In the risk management of chemicals there is an increasing demand for the use of economic decision-support tools to facilitate regulatory decisions, which must balance positive and negative impacts of different policy options. Persistent, bioaccumulative and toxic (PBT) and very persistent, very bioaccumulative (vPvB) as well as endocrine disrupting (ED) chemicals are particularly relevant, because their properties imply a high and long-lasting damage potential for the natural environment. However, there is a lack of information on the actual effects of PBT/vPvB as well as ED chemicals on the environment or on human health resulting from their specific hazards. This hampers the estimation of their risks and, in turn, a quantification of their impacts and damages. Consequently, a fundamental challenge for the economic analysis of chemicals’ risk management is to adequately capture the structural patterns of the underlying regulatory concerns of PBT/vPvB and ED chemicals, and to show how different impacts can be assessed and balanced against each other even if risk information is incomplete or lacking and environmental effects of these chemicals are uncertain.

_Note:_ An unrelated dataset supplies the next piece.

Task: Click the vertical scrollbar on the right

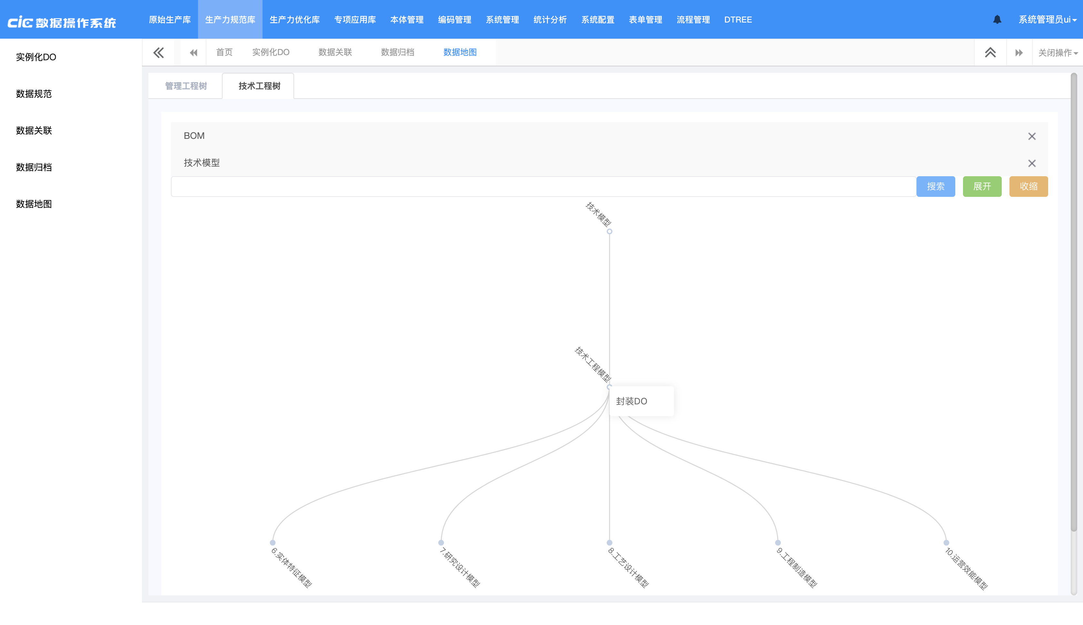Action: (1074, 300)
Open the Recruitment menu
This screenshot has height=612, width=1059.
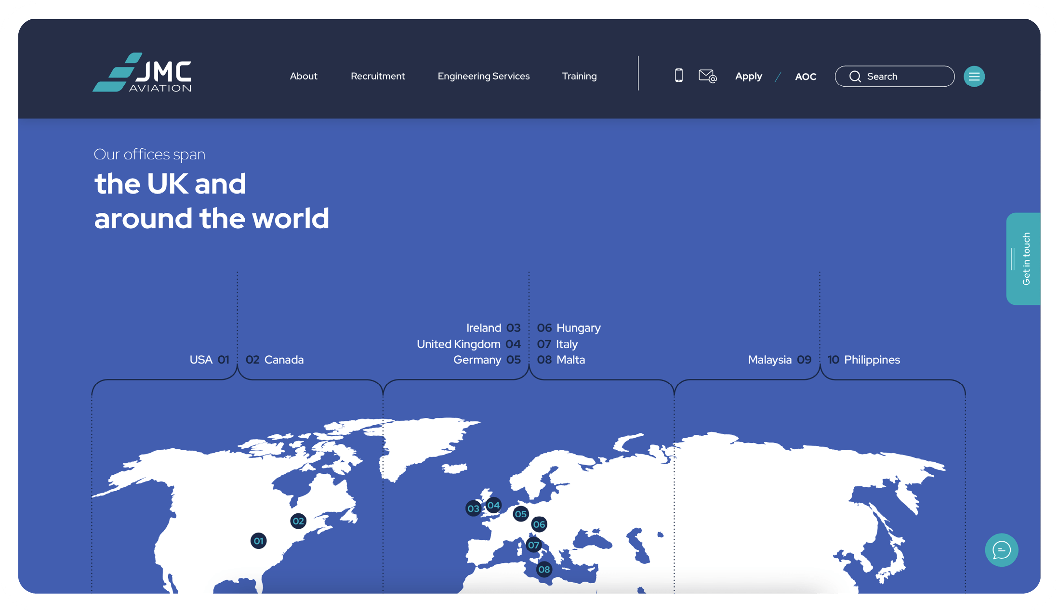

The PhD project will contribute to solving this challenge by addressing the following research objectives:
1. To review the (historic) foundations of economic analysis for regulatory decision-making on the risk management of PBT/vPvB and ED chemicals
2. To develop a framework for economic analysis of risk management of PBT/vPvB chemicals, which integrates all relevant determinants and scientific knowledge for decision-making
3. To explore, if the framework for PBT/vPvB is transferable to the case of ED chemicals and how it will have to be adapted in order to account for fundamental differences
4. To identify requirements and to develop best practice guidelines to operationalise these frameworks for economic analysis of PBT/vPvB and ED chemicals taking into account experiences and perceptions of stakeholders in the regulatory process
The PhD project takes an interdisciplinary approach. The methods developed combine toxicological and ecotoxicological approaches for hazard and risk assessment with economic methods guiding decision-making under uncertainty and risk (e.g. cost-benefit analysis, cost-effectiveness analysis, multi-criteria analysis). In addition, methods for elicitating stakeholder preferences and attitudes (semi-structured interviews, choice experiments) will be applied.